É bom observar com atenção. Depois da vitória de Lula, o ódio nas mídias sociais não diminuiu. Pelo contrário, aumentou. Agora é ódio e ressentimento de militantes bolsonaristas versus ódio e espírito de vingança de militantes lulopetistas. Não há luz alguma no fim desse túnel.
A pacificação mínima de que precisamos só acontecerá se abrirmos mão de querer dar o troco aos bolsonaristas. É preciso, pelo menos em parte, esquecer muito do que passou para voltar a empolgar o país em torno de pautas positivas e de projetos para o futuro. A atuação de um CCF (Comando de Caça aos Fascistas, espelho do velho CCC – Comando de Caça aos Comunistas), que queira promover o cerco e aniquilamento dos bolsonaristas, só vai fazer a guerra recrudescer.
Ademais, não basta ser antifascista para ser democrata. Nicolás Maduro e Daniel Ortega, dois ditadores sanguinários, também são antifascistas. O ditador Putin fez uma guerra de conquista contra a Ucrânia para acabar com um suposto nazifascismo ucraniano. O ditador Xi Jinping – outro antifas – controla e reprime brutalmente sua população. Aliás, o muro de Berlim do lado soviético era chamado de Antifaschistischer Schutzwall (muro de proteção – ou barreira – antifascista).

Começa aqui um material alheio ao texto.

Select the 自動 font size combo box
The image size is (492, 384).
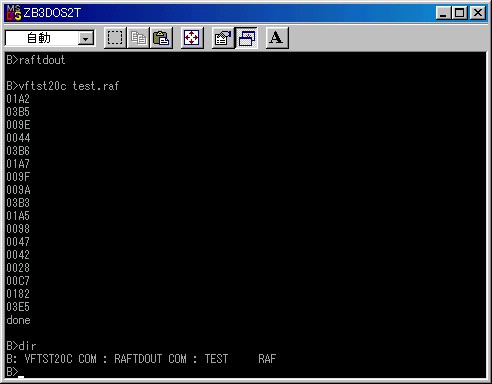coord(50,38)
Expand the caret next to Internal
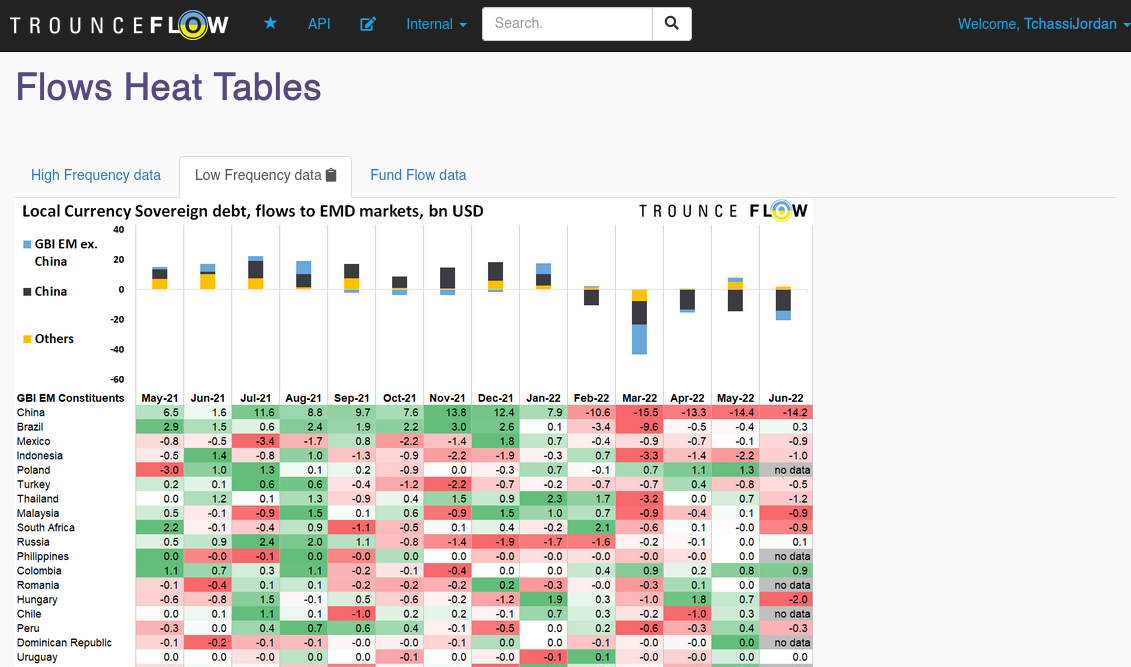The width and height of the screenshot is (1131, 667). click(465, 23)
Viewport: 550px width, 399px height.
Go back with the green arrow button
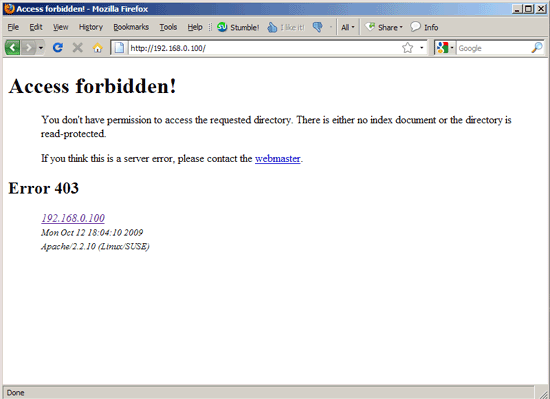tap(13, 47)
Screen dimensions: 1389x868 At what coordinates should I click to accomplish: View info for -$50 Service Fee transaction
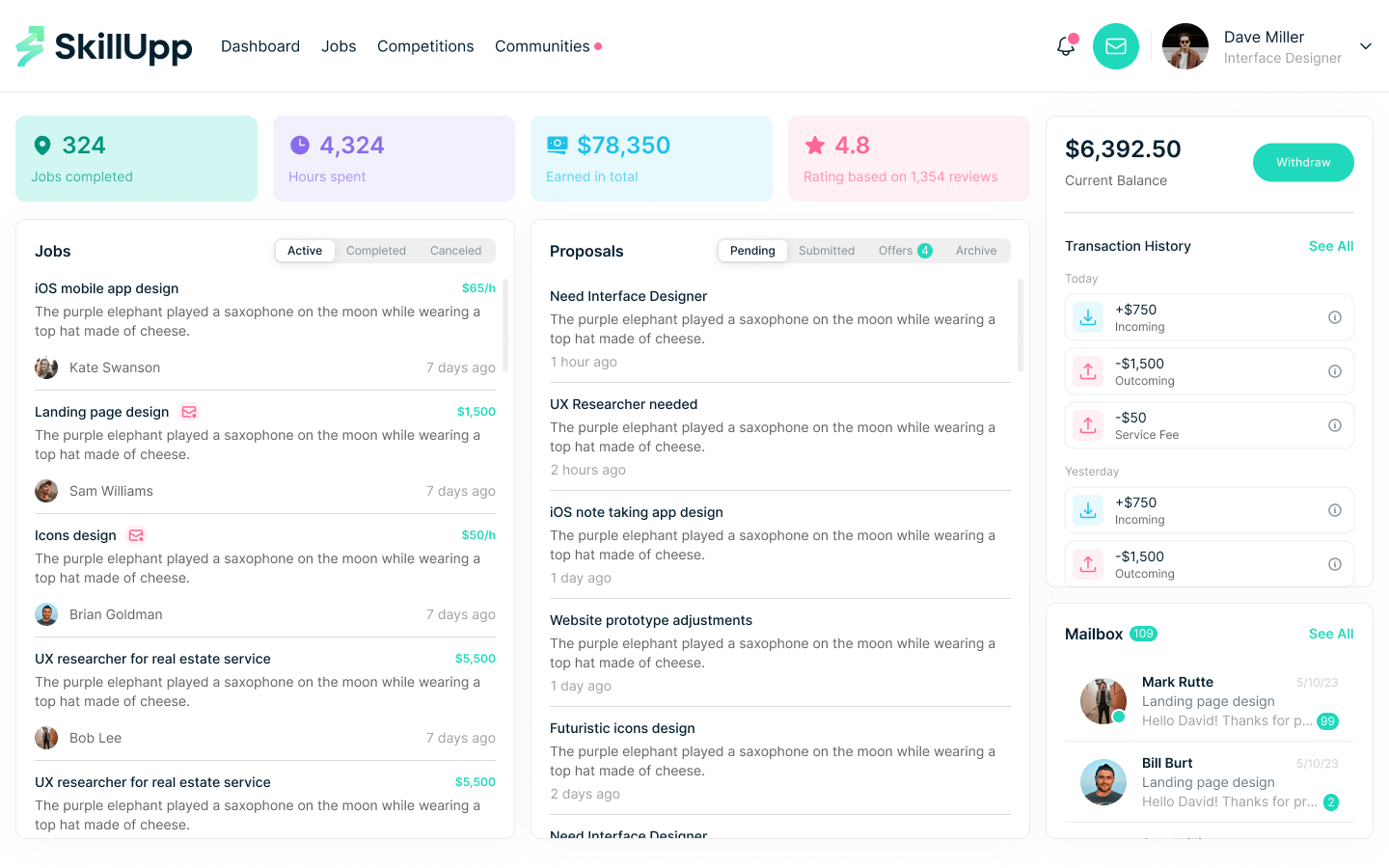[1335, 425]
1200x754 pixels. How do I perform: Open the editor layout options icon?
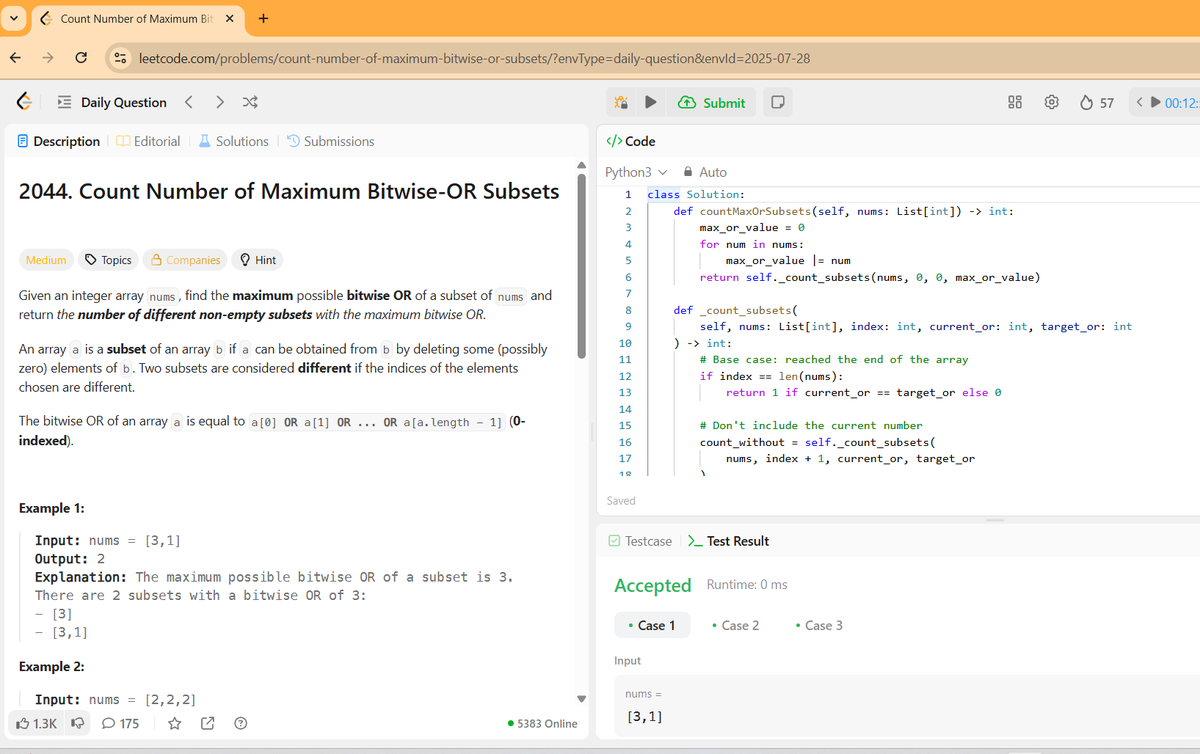(1014, 102)
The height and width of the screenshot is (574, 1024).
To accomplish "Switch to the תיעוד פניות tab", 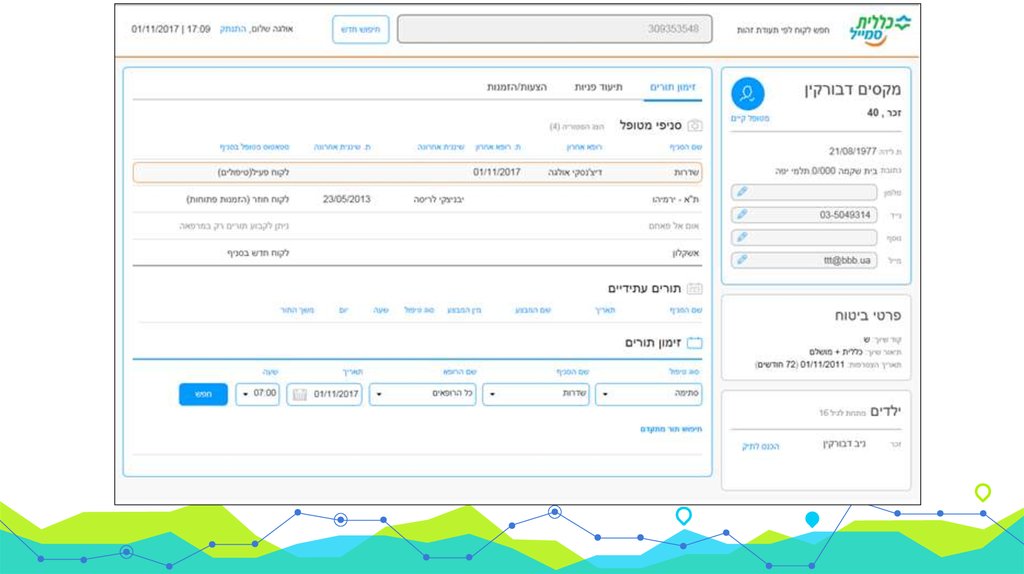I will (598, 87).
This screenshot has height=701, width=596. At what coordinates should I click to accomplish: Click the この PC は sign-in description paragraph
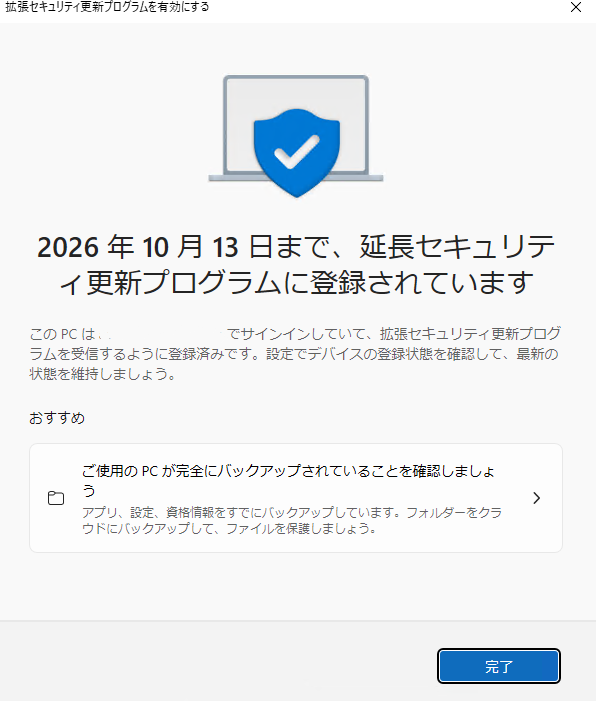295,354
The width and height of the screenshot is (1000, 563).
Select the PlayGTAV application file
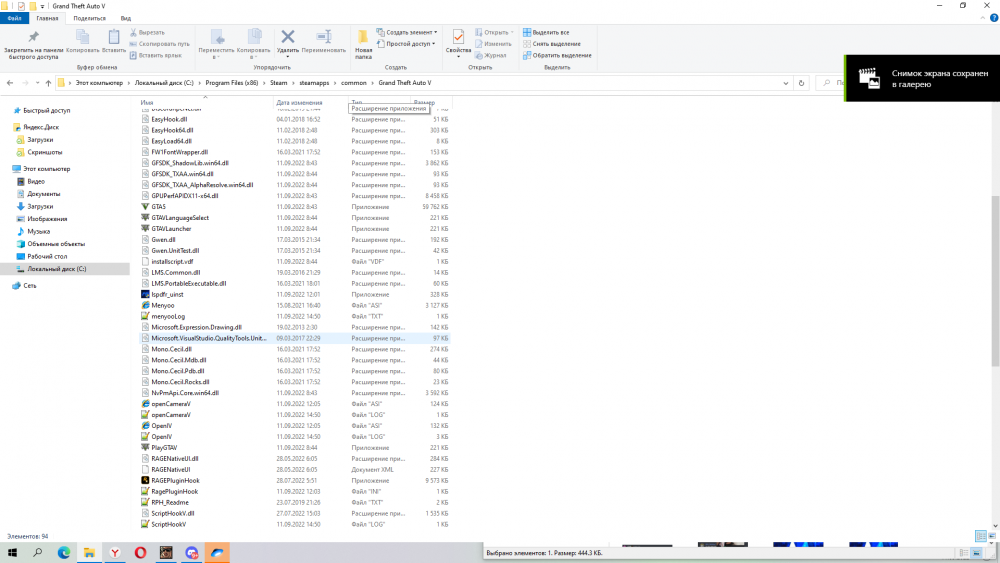point(163,447)
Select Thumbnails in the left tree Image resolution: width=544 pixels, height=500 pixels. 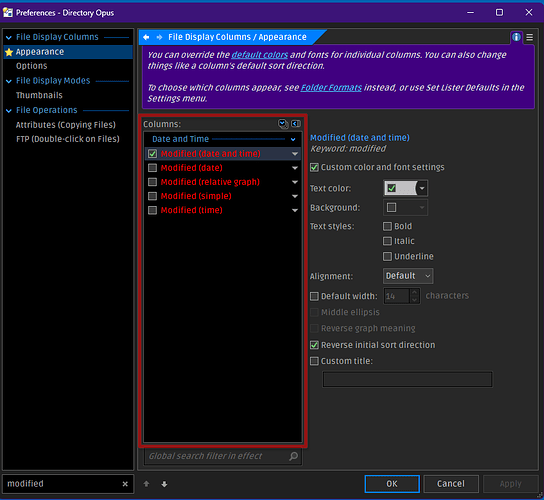[x=39, y=95]
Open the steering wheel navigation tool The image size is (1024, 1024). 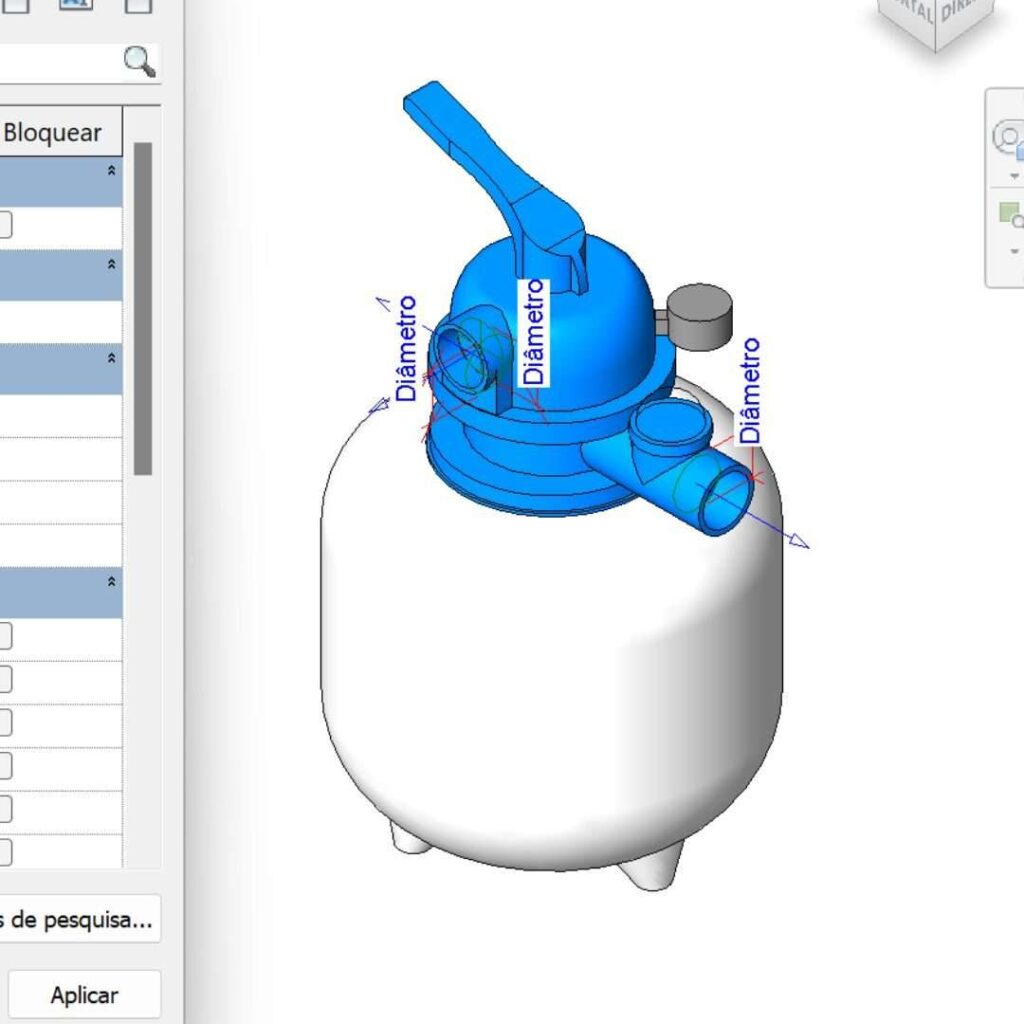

Na base da vingança – olho por olho, dente por dente – nunca haverá pacificação. Além da justiça será necessária uma boa dose de misericórdia ou compaixão. Para tanto será preciso relevar algumas ofensas para tentar entender os desejos e as dores dos que entraram na onda bolsonarista de rejeitar e atacar a democracia. Não são todos fascistas. Ou é isso ou teremos pela frente uma guerra civil fria de longa duração.
Não é possível exterminar quase 60 milhões de pessoas que escolheram Bolsonaro. Não é possível exigir que essas pessoas abjurem em praça pública em troca de não ir para fogueira. Não é possível separar os líderes do rebanho, punir os chefes esperando contar com a desistência dos liderados pelo temor de serem também justiçados. Porque, ao contrário do que muitos pensam, não há mais somente comandantes e comandados.
O bolsonarismo é hoje um movimento descentralizado (ainda que não distribuído) e altamente capilarizado. Está profundamente enraizado em algumas categorias profissionais (como policiais, militares, caminhoneiros e até médicos) e em milhares de localidades pequenas e médias do interior do país. Não foi por acaso que Bolsonaro venceu em todas as regiões do Brasil, com exceção de uma (Nordeste).
Que fique claro, porém. Bolsonaro e vários integrantes de seu governo devem prestar contas à justiça pelos muitos crimes que cometeram, sobretudo contra a saúde pública – observando-se, sempre e rigorosamente, o devido processo legal. Mas condenar e prender Bolsonaro, sua mulher, seus filhos, seus influencers e seus generais golpistas, não vai acabar com o bolsonarismo. Dependendo de como isso for feito, da sumariedade dos processos e dos atropelos aos códigos penais, pode ter efeito contrário. Estamos falando de política, não de antipolítica. Uma nova cruzada de limpeza – uma espécie de lavajatismo com o sinal trocado – será antipolítica.
A necessária pacificação é política – não jurídica. Não significa que a justiça deva deixar de processar quem viola as leis. Mas significa que, em nome da justiça, não se conforme um movimento político baseado em vontade de vingança e desejo de revanche.